The entire basaltic crustal section drilled at Hole 1187A exhibits the effects of pervasive halmyrolysis or submarine weathering, the low-temperature process of oceanic basalt alteration by bottom seawater. Alteration occurred under oxidizing conditions and with high water-rock ratios, resulting in the development of light to dark yellow-brown colors in the most exposed rocks (e.g., near the outer zones of cooling units) (Fig. F24). In contrast to the other Leg 192 sites, no black or dusky green halos were observed.
The basalt in Hole 1187 appears to have undergone the greatest overall alteration of basement of any Leg 192 site. This observation is consistent with the dominantly pillowed nature of the basalts recovered in this hole; massive basalt forms only a minor component and is present only in the lower parts of Units 6 and 7 (see "Igneous Petrology"). The light to dark yellow-brown colors in the outer portions of the pillow lavas result from the complete replacement of olivine (Fig. F25) and partial to complete alteration of groundmass by brown to tan smectite (probably an Fe-rich saponite) (Fig. F26) and Fe oxyhydroxide. Smectite, calcite, and minor goethite fill miarolitic cavities (Fig. F27, F28), which are surrounded by 2- to 10-mm-wide brown halos. The primary igneous minerals in these halos are totally replaced by brown smectite and minor calcite and goethite (Fig. F29).
Unaltered glass is more abundant at this site than at any other Leg 192 site, despite the pervasive alteration of pillow margins (Fig. F14). Away from pillow margins, the color grades into dark gray within several coarser-grained pillow interiors. Although olivine phenocrysts are generally completely replaced, unaltered or only incipiently altered olivine is present in several dark gray basalt intervals interpreted as either the interiors of large pillows or massive flows (Fig.
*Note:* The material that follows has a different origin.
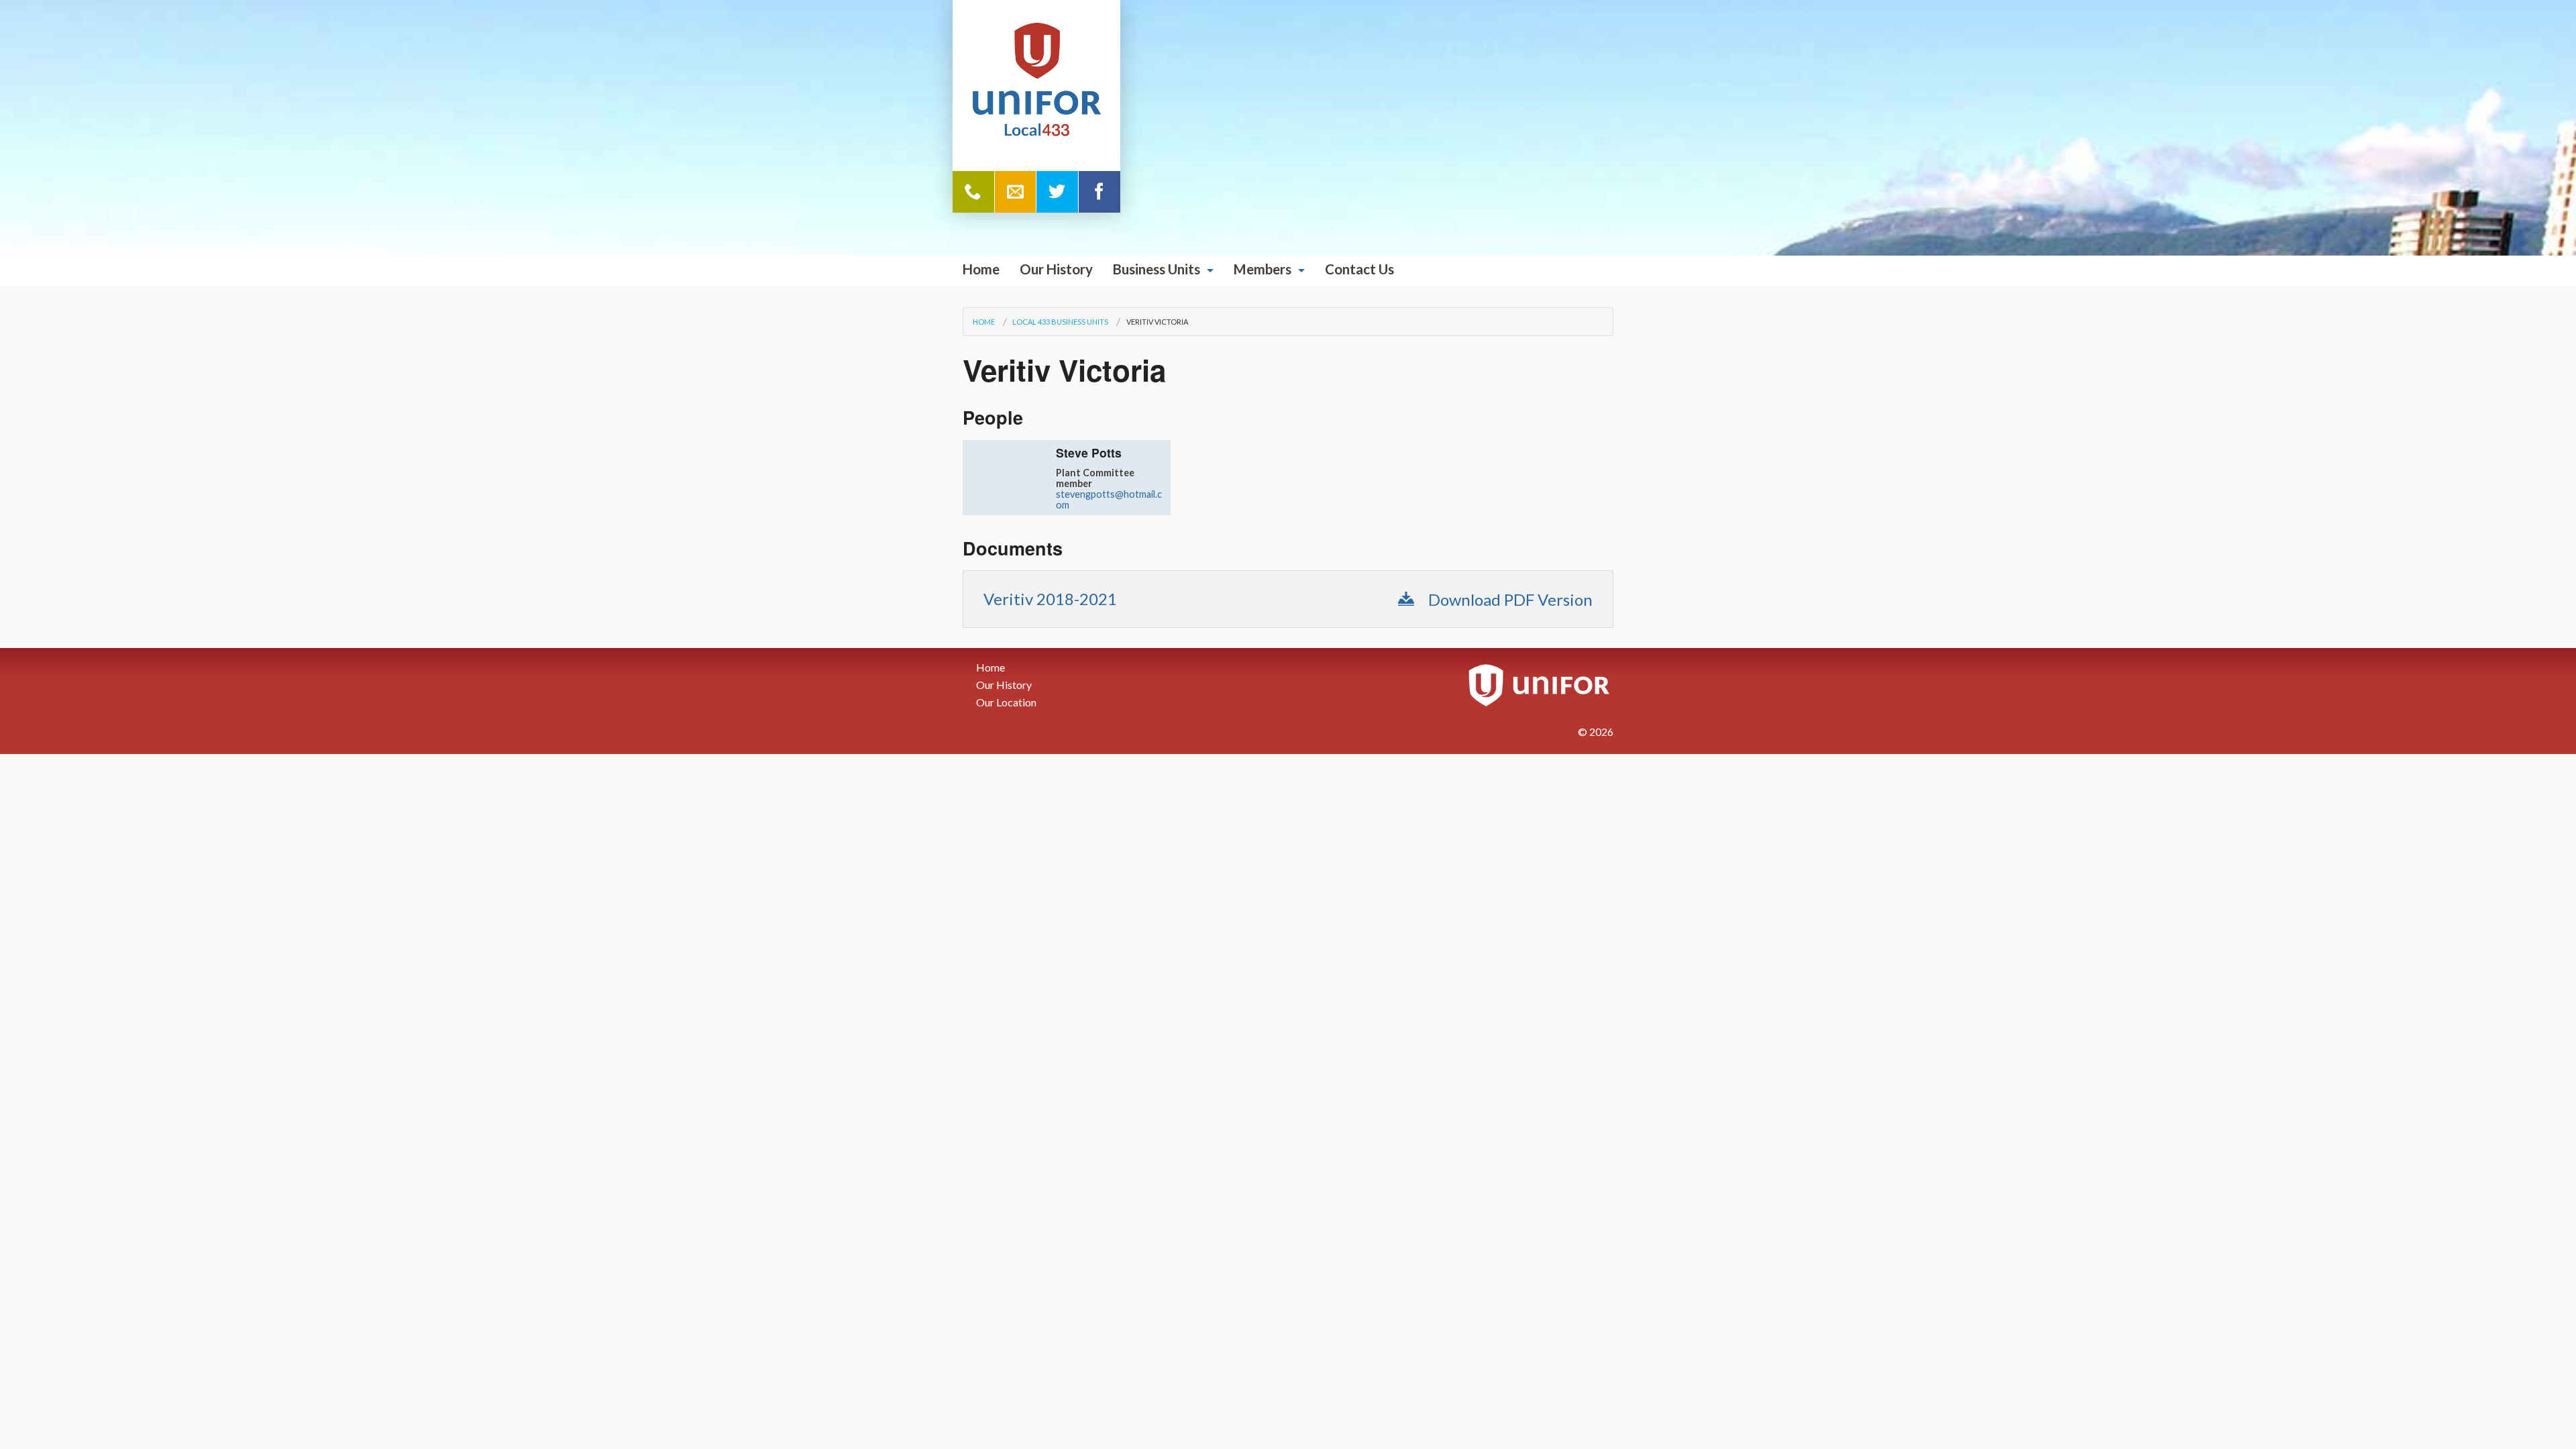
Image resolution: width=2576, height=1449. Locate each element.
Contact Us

F30). In this respect, Site 1187 is unique among the Leg 192 sites.
Veins throughout Hole 1187A are mostly filled with calcite, zeolites (identified in hand specimen; probably phillipsite with analcime), smectite, Fe oxyhydroxide, and rare celadonite, pyrite, and marcasite. No zeolites were observed in thin section. Abundant subhorizontal calcite veins are present in light to dark yellow-brown pillow margins, and calcite veins radiate from pillow interiors toward the margins in well-preserved pillows.
As noted above, dusky green and black halos that surround veins at the other basement sites are absent in basalt from Site 1187. Reduction fronts containing pyrite and/or marcasite are similarly absent. Two possible explanations are that (1) neither feature ever formed or (2) both may have formed but were overprinted by the later pervasive oxidative alteration that produced the various brown-colored halos. We prefer the second explanation because black and dusky green halos are ubiquitous and form quickly, within 1-2 m.y. of basalt emplacement (Honnorez, 1981; Böhlke et al., 1980; Laverne, 1987).
As with the upper alteration zone in basement at Site 1185, we again noticed a clear relationship between vein abundance and the color of host-rock alteration. The lighter yellow-brown colors in the basalts at both sites are generally associated with the parts of cores that display the most abundant horizontal and subhorizontal veins (Fig. F31). Because the degree of alteration is a function of permeability, the abundance of veins, pervasiveness of the alteration, and development of light and dark yellow-brown alteration colors indicate that basement in Hole 1187 was initially the most permeable of any drilled during Leg 192.